Há um desconforto quase generalizado em relação à época atual. Encontro inúmeras pessoas pondo uma lupa somente em seus aspectos negativos. Dizem, com ar de desalento, sentirem-se totalmente despreparadas para viver. Reclamam disso e daquilo. Sem estudar a trajetória da evolução humana, creem estar imersos em uma realidade assustadora e inédita. Inclino-me a discordar radicalmente, baseado na certeza de estarmos nos repetindo. Cada um de nós foi e sempre será uma potencialidade pendendo ora para o bem, ora para o mal. Em tempos idos, a dificuldade de comunicação entre quem habitava espaços distintos reduzia a percepção clara dos acontecimentos, então restritos à sua comunidade. Tudo ficava limitado a um pequeno núcleo. As notícias do mundo eram vagas e o falso entendimento de recorrência dava o tom.
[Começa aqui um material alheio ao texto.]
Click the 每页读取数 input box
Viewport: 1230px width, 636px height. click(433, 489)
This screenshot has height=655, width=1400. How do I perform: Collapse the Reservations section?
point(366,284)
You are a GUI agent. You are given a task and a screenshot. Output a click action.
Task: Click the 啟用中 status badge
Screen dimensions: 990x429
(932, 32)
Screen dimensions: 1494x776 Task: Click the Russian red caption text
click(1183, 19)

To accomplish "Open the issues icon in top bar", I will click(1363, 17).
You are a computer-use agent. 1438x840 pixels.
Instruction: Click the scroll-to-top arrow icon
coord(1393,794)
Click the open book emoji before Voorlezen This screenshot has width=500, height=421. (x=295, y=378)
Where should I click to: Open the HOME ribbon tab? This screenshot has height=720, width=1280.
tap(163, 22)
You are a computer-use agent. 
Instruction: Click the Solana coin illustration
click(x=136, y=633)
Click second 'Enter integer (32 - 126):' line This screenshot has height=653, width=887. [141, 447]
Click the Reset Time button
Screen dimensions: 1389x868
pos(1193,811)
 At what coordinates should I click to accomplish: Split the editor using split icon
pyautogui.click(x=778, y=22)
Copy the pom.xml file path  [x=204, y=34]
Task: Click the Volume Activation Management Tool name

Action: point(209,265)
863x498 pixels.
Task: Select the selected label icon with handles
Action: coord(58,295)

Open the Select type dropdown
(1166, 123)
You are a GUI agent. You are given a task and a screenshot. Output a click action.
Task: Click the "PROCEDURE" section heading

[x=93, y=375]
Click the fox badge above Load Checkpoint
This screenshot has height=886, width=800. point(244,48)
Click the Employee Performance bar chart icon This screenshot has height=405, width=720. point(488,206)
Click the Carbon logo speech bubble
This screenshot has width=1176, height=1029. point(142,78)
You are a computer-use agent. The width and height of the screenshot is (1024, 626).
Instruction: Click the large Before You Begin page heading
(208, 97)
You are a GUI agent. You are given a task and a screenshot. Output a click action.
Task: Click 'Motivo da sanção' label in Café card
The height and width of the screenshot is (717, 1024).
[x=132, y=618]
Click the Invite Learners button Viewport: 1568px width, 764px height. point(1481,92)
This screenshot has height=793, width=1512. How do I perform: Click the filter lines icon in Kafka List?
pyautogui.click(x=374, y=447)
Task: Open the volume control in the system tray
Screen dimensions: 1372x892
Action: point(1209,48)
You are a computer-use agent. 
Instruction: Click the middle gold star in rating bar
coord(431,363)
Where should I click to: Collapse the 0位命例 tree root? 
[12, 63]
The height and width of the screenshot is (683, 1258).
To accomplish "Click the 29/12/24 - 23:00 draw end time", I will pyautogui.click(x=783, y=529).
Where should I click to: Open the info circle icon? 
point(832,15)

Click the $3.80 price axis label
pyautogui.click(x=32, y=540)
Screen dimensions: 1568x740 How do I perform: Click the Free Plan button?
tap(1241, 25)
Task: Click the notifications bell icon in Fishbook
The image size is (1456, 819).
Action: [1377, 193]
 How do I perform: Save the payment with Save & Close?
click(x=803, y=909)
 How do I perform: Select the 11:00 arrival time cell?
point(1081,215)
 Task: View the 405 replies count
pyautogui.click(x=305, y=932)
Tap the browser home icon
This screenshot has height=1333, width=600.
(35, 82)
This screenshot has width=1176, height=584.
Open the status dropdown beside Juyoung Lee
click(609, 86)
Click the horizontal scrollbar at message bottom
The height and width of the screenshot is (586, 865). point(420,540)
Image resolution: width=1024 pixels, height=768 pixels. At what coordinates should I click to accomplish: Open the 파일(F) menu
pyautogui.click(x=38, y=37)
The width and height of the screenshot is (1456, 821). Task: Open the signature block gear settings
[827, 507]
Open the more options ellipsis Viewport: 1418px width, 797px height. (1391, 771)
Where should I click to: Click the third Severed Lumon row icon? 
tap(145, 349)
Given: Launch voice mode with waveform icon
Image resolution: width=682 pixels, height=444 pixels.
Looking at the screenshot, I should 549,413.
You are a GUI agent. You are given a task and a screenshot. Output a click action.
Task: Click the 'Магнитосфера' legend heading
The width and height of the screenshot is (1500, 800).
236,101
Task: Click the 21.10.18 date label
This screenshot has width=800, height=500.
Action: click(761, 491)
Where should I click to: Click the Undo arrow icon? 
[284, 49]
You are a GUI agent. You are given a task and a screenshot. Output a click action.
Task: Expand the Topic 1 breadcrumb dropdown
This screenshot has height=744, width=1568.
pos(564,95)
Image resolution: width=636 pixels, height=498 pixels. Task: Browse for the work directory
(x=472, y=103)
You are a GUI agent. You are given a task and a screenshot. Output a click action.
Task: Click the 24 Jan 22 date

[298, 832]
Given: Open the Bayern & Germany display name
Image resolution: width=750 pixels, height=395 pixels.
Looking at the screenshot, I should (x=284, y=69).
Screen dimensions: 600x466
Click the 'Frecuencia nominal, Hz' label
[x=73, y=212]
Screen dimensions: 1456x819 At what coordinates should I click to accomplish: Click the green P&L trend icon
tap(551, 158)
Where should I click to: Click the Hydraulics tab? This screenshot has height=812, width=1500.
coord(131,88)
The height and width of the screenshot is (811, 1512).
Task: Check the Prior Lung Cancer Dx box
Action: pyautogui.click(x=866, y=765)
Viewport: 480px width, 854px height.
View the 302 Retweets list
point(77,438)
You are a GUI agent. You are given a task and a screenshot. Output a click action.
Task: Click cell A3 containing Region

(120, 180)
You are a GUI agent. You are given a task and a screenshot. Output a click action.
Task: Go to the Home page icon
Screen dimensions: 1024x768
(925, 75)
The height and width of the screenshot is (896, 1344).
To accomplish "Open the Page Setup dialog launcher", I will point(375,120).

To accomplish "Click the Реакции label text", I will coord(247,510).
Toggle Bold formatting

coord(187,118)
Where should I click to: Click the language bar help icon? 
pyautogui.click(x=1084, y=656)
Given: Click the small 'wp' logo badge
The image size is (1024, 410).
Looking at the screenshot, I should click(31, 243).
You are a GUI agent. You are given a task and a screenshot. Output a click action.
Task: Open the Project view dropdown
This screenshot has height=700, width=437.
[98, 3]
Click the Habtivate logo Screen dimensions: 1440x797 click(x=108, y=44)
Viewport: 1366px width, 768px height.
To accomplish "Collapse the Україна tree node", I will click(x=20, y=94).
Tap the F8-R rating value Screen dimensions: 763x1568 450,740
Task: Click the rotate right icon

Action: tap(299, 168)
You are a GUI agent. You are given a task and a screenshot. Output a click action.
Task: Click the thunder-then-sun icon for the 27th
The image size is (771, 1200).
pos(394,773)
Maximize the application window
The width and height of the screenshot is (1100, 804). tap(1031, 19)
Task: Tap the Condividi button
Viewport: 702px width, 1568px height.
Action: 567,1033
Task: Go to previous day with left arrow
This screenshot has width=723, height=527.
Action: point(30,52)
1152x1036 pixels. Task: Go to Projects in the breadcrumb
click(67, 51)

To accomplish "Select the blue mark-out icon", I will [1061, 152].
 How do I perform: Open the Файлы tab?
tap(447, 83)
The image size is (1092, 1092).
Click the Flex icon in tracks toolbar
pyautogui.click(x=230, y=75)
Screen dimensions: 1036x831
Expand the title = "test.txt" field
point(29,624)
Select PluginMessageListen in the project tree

A tecnologia mudou a maneira como nos vemos. As guerras em diversos países entram nos celulares de imediato e delas tomamos ciência em sua real dimensão e horror. E sentenciamos: “Nunca fomos tão cruéis e a preservação do planeta e da raça está por um triz”. Parece não ser uma característica só desses dias, vamos convir. Gostamos de nos enfrentar, ampliando o domínio dos territórios. O fascínio pelo poder é semelhante ao dos antigos romanos ou ao dos homens da Idade Média. Sabe o que está se passando? Neste período da história, ganhamos um recurso extraordinário: a internet. E ela revela para todos os propósitos outrora dissimulados. Nossos pensamentos saíram da caverna e os expomos nas redes sociais. Em essência, há escassa diferença entre as ações do passado e as que praticamos neste momento. Antes, poucos tinham conhecimento do lado obscuro de cada alma. Agora o expomos em praça pública. Perdemos o pudor em assumir para os demais preconceitos e opiniões rasas, sem filtro algum. Aliás, quanto mais polêmica, maior a probabilidade de engajamento. E o resultado desejado será alcançado: monetizar a estupidez.
Penso várias vezes antes de me posicionar frente à determinada situação ou fato. O respeito pelo diverso precisa receber nossa atenção. Ninguém detém verdades definitivas. Reservar para si próprio certos julgamentos é um ato de refinamento interior. Dar menos primazia ao eu, esvaziando-se do orgulho. Sugiro revermos o significado da palavra liberdade, para não exagerar no que pode ser dito. Tento fazer com que a reflexão preceda a vontade de sair por aí gritando crenças individuais. Caminho sobre o provisório, e a noção de acolher o múltiplo habita a minha mente.
Tenho uma imagem consideravelmente boa de nós mesmos. Andamos meio perdidos, isso sim. Equilibramo-nos como é possível em meio a multidões em busca de um lugar ao sol. Logo ali adiante inventaremos outro jeito de interpretar o mundo.
Ainda tento responder quem somos nós, afinal. Arrisco dizer que provavelmente o resultado dos estímulos externos recebidos.
O futuro a Deus pertence. E ao Vale do Silício também.